In 2020, India renamed its national TB control program as National TB Elimination program with a target to eliminate TB from India by 2025. Early diagnosis and adequate treatment are the most critical evidence-based strategy to control and eliminate TB. Incidentally, the extent of failure on treatment initiation and completion is significantly high. After the onset of COVID pandemic, containment strategies have resulted in significant limitations in movement and interpersonal interaction. As a result, the number of new patients registered for TB treatment in India has significantly gone down during the ongoing pandemic. The use of technology for the delivery of health care emerged as an important alternative, and the mobile phone has emerged as the most used tool. mHealth, which means the use of mobile technologies for helping achieve health objectives, has played a significant role in ensuring a continuum of care.
In this issue of the journal, Majella et al have reported their findings of a randomized controlled trial (RCT) conducted to assess the use of mobile voice call follow-up on treatment initiation among TB patients.

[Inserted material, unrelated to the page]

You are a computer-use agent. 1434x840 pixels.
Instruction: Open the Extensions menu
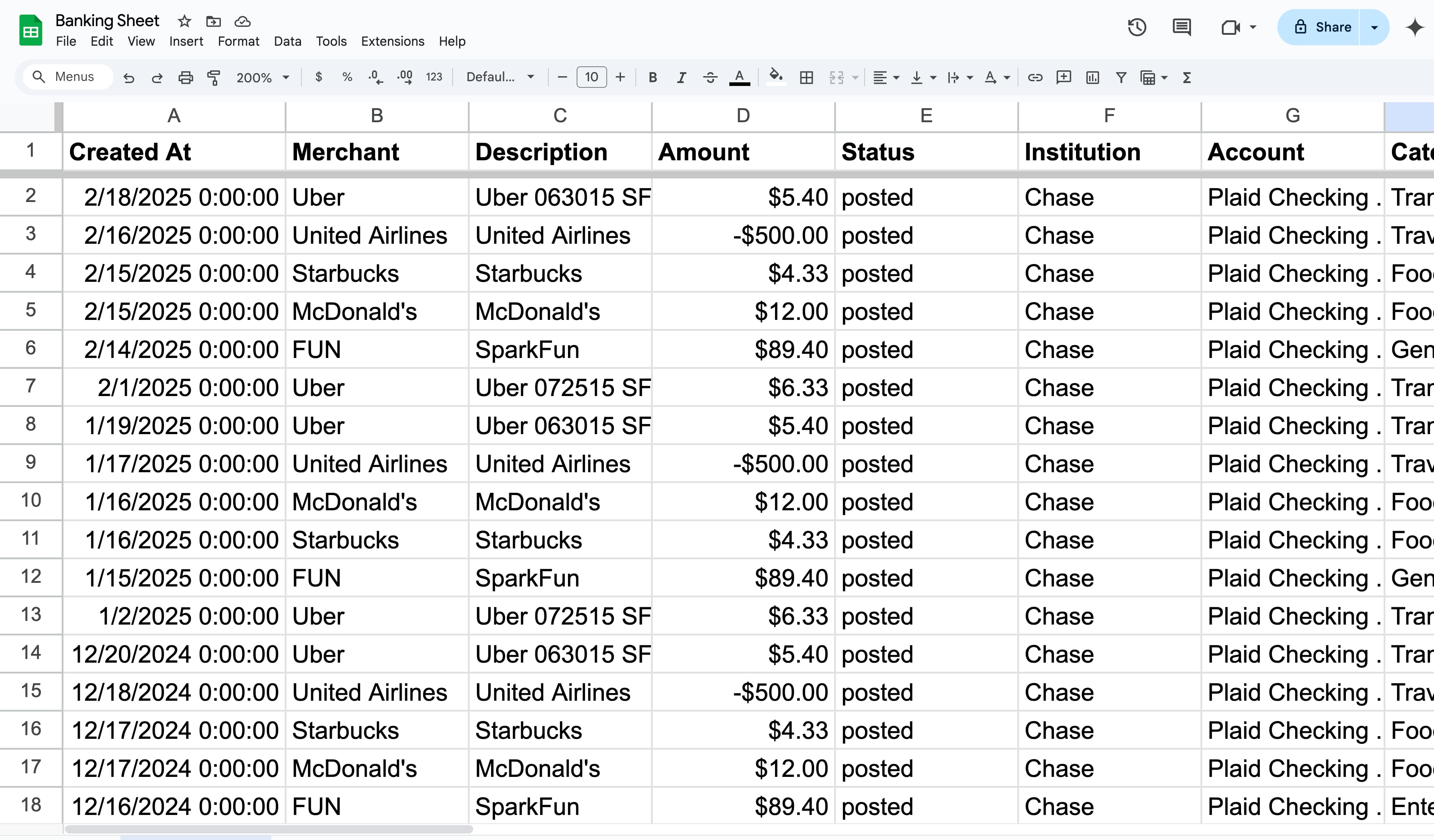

These patients were diagnosed at tertiary hospitals and referred to the peripheral public health institution for treatment. Approximately 25% of TB patients in India are diagnosed at tertiary hospitals and their treatment gets initiated at peripheral public health institutions. Pre-treatment loss to follow-up (PTLFU) among this group of patients has been identified to be an important bottleneck in TB control. The pathway for initiation of treatment for such patients is long and complex. Patients are required to meet many health personnel carrying a paper-based referral slip and visit a health facility to initiate treatment. In the year 2012, the Government of India has launched a system called NIKSHAY to keep a track of the TB patients across the country. This e-health initiative aims to track referred patients by notifying the concerned TB program officer and health provider at the chosen treatment center. It also aims to reduce PTLFU, but the entire process depends on tracking the patient by the health worker.
Currently there are approximately 1.1 billion mobile phone connections in India. The mobile phone has significantly changed the way health messages and reminders are delivered to people. In TB many mHealth interventions are successfully implemented to enhance compliance to treatment and reduce loss to follow-up during treatment. However, evidence on the use of mobile voice call for reminding referred patients to ensure initiation of treatment is limited.
In this context, the findings of this study by Majella et al is an important evidence. Results are quite encouraging as shown by an absolute risk difference of 9% between intervention and control and the estimate that at least one PTLFU can be prevented by mobile voice call to 11 referred patients. On multivariate analysis, the participants in the intervention arm were found to have a 0.5 times lower risk of PTLFU. Among the control group, lack of understanding about TB and where to go for initiation of treatment was the most common reason for PTLFU. Other common reasons for non-initiation of treatment were hospitalization elsewhere, non-availability of appropriate drug boxes, loss of referral slip, and inability to travel to the assigned health center. An important bottleneck for the proposed intervention was the lack of access to mobile phones for around 20% of the patients and the inability to telephonically connect to around 5% of patients. A study from Cambodia reports similar findings, but it was based on two successive cohorts. In the Indian context, the findings of this paper are critical for setting the tone for generating more evidence on programmatic implementation. Going forward, this intervention has the potential to be considered for inclusion among one of the strategies of the National TB Elimination Program.